The verse does not condemn discipline as such; it condemns austerity that is 'achetasah', without discrimination, and undertaken against scripture rather than according to it. The fault is not effort but witlessness and self-will, pride in one's own harsh nature in place of guidance. The remedy is to bring practice back under the measure that scripture and the Lord's command provide, instead of making one's own coercion the standard.
Śaṅkarācārya · Śrī Nīlakaṇṭha · Lokmanya Tilak · Rāmānujācārya
The deciding test is the body's true status. The body is the dwelling place of the indwelling Lord, the witness within, the seat the antaryamin has settled into. So self-discipline that honors and tends that dwelling is one thing; austerity that treats the body as an enemy to be punished is another, for it strikes at the One who lives within. Ask whether your practice cares for the temple or attacks it.
Śaṅkarācārya · Vallabhācārya · Śrī Puruṣottama · Śrīdhara Svāmī
A further test is whether the practice is joined to devotion or severed from it. Austerity cut off from any relation to the Lord, empty of the disposition that gives it meaning, is a hollow mortification and is itself to be abandoned. Genuine discipline is woven into remembrance of the Lord and the love of Him; that is what keeps it coherent and keeps it from curdling into self-torture.
Śrī Puruṣottama · Swami Ramsukhdas
Finally, watch where the practice tends. The fixed conviction that scripture is a mere contrivance, that the Lord is absent, and that the body is only material to be coerced is exactly the 'demonic resolve' the verse names, and it leads downward, not upward. By contrast, the seeker is meant to use freedom of will to improve his nature gradually, in step with scripture, which is the opposite movement.

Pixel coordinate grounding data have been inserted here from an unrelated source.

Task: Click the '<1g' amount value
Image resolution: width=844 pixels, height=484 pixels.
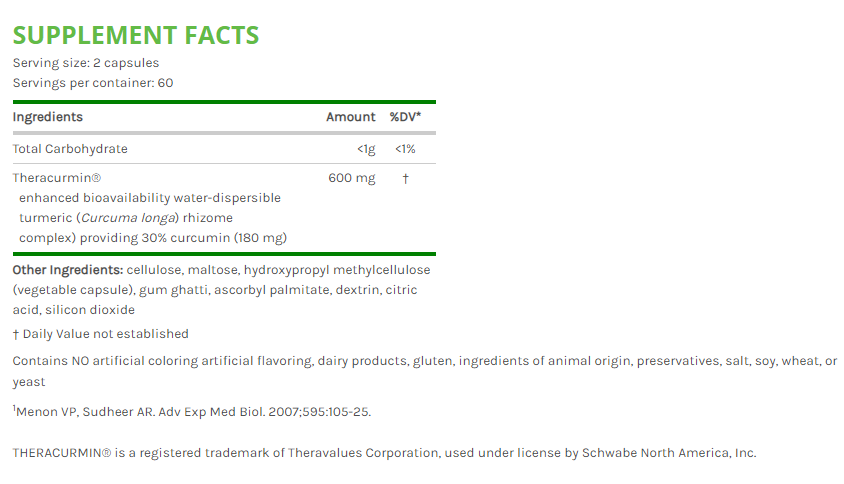Action: [366, 149]
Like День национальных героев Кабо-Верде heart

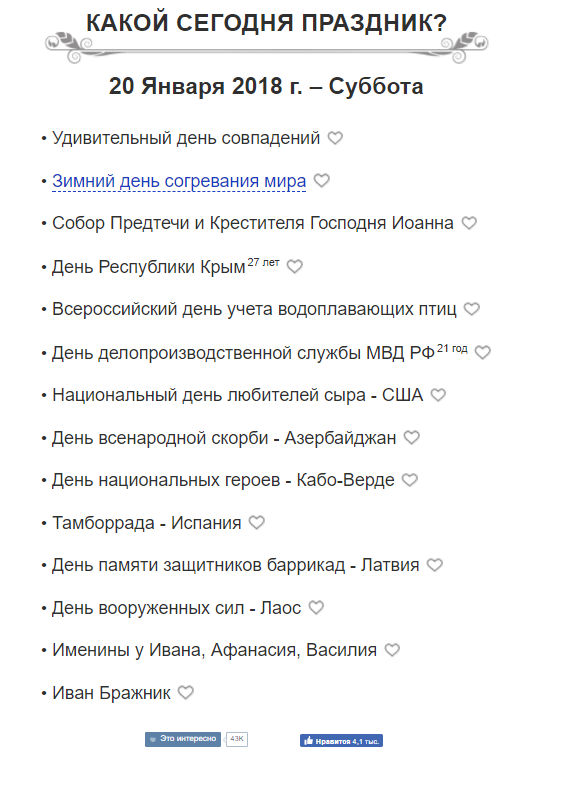tap(410, 480)
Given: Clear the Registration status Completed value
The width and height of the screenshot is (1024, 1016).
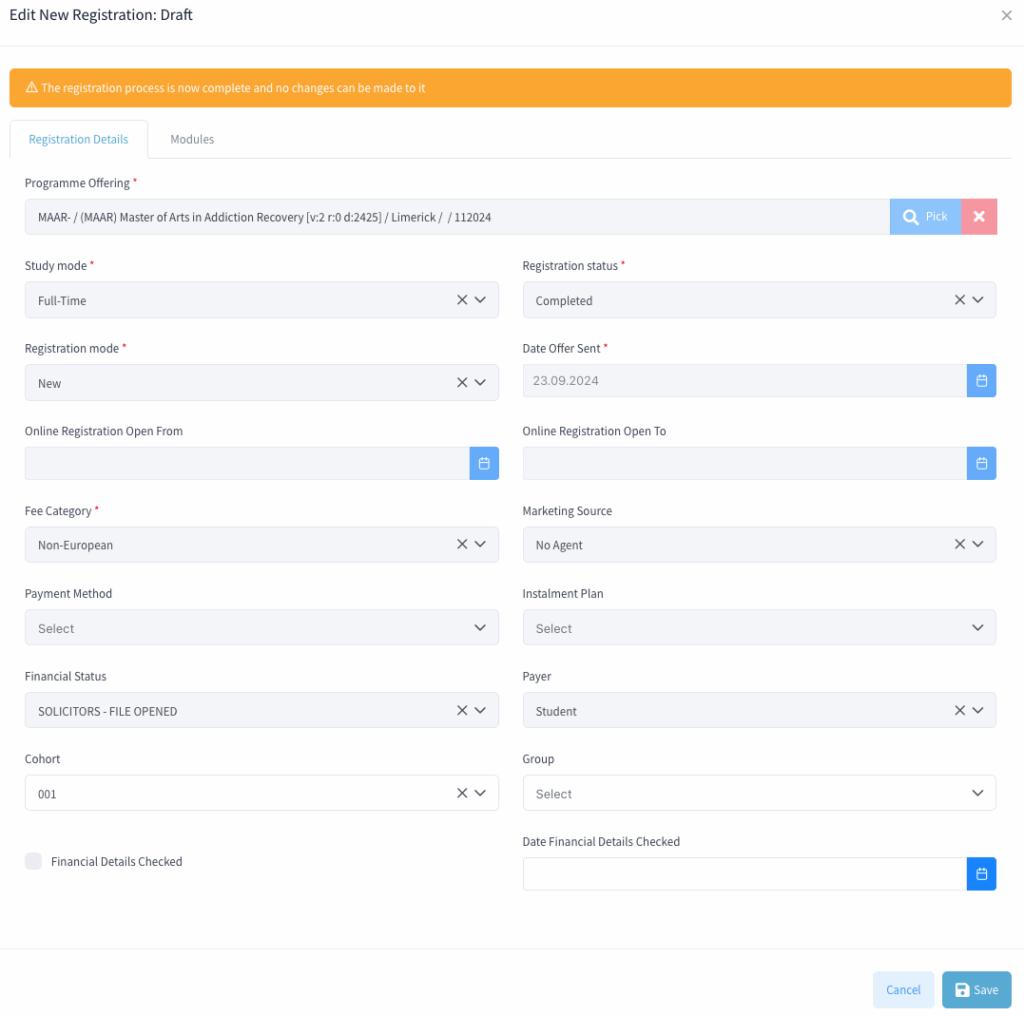Looking at the screenshot, I should pyautogui.click(x=959, y=300).
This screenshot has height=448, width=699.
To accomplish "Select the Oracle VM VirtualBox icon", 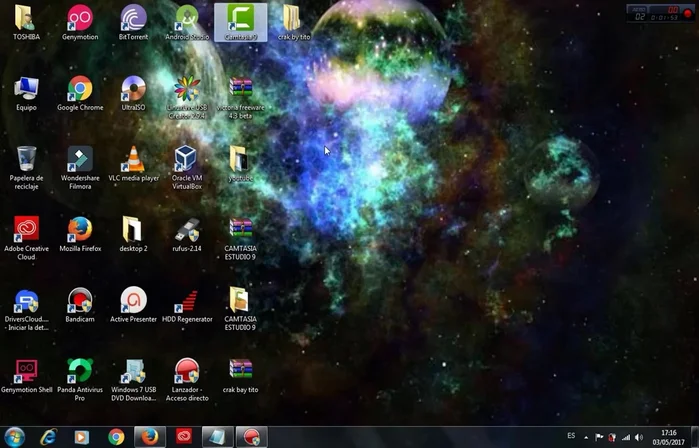I will [186, 159].
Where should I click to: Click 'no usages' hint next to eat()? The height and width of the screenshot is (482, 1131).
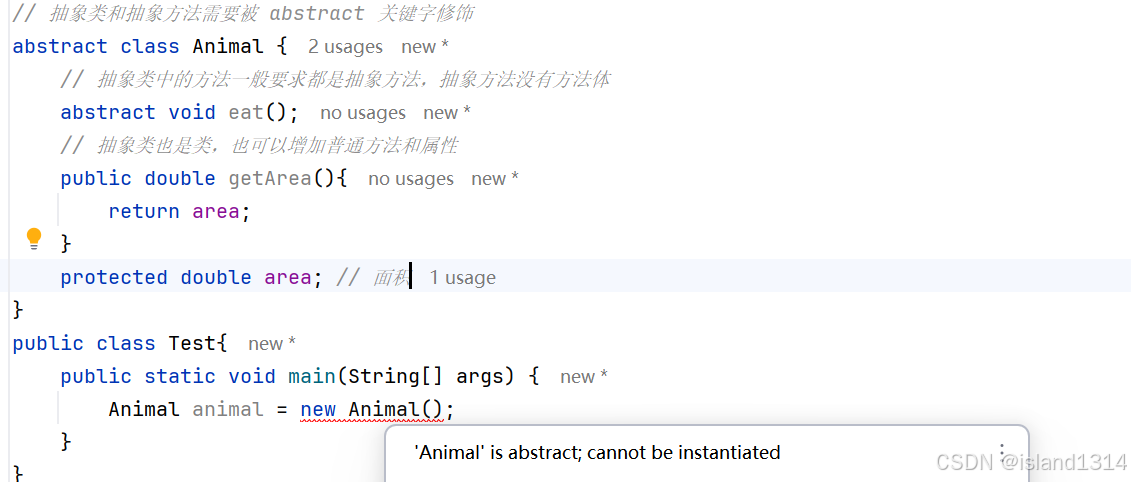point(363,113)
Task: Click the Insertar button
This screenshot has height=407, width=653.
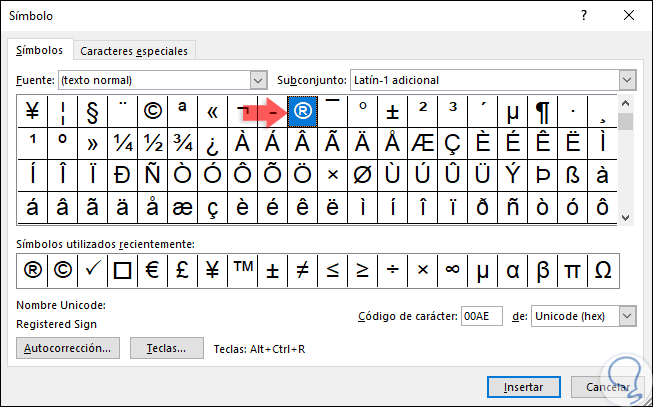Action: coord(516,386)
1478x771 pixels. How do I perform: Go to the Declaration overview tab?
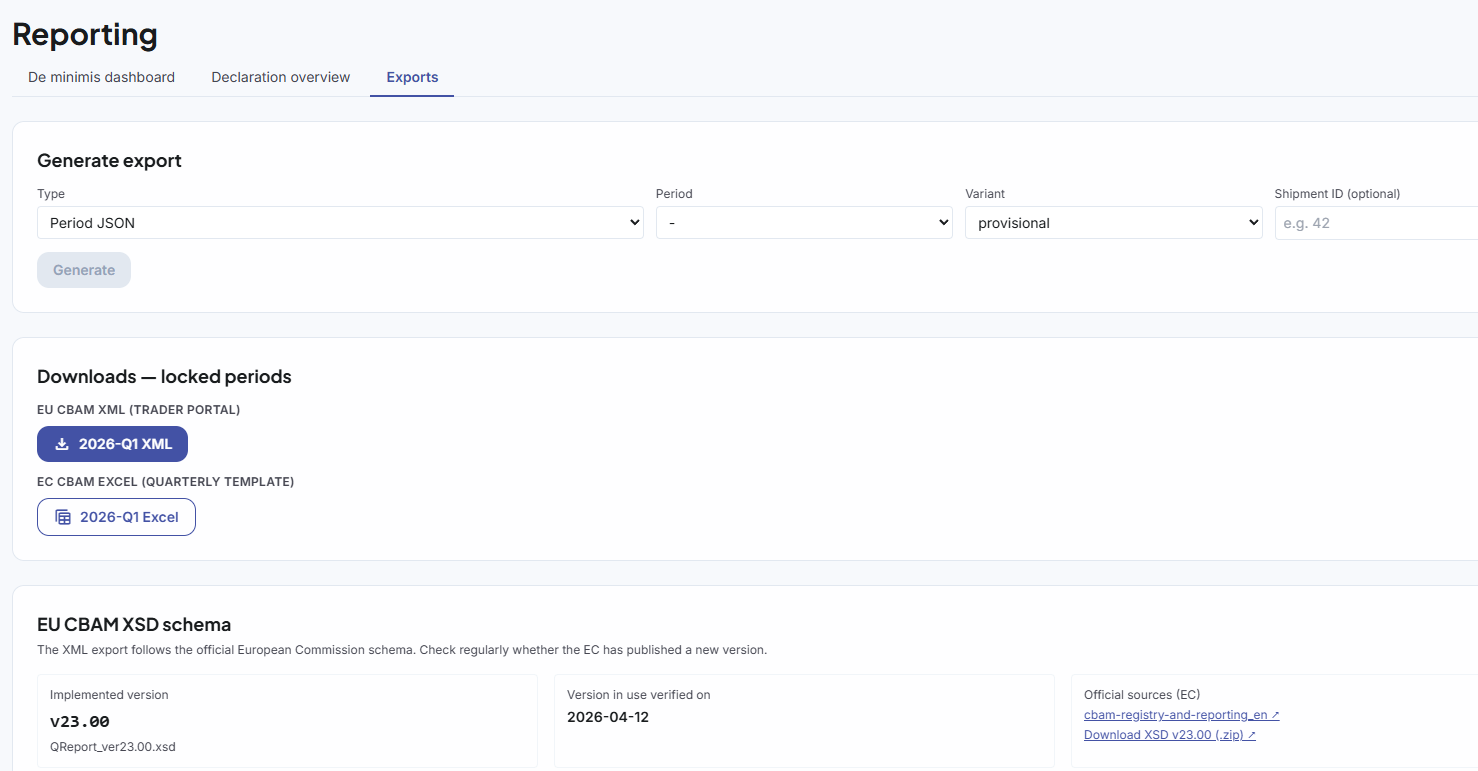click(280, 77)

Swami Ramsukhdas · Lokmanya Tilak
Contemplation
When you come across people who punish the body in the name of religion, or feel the pull to do so yourself, do not meet it with contempt or with imitation. The counsel here is gentle and concrete: remember the Lord in your mind, for that remembrance is itself the remedy. Then tend the conditions that grow clarity. Keep company that strengthens a sattvic, settled disposition, and take food that fosters it, because food is not a small thing. As heat passes from a heated pot into the water it holds, so the food you take forms the body's fluids, and those fluids in turn color the emotions that rise in the mind. There is no remedy more powerful for steadying the inner life than the food you choose. So the path away from self-violence is not more violence against the body but a quiet, attentive care for what you take in, in company and at the table alike.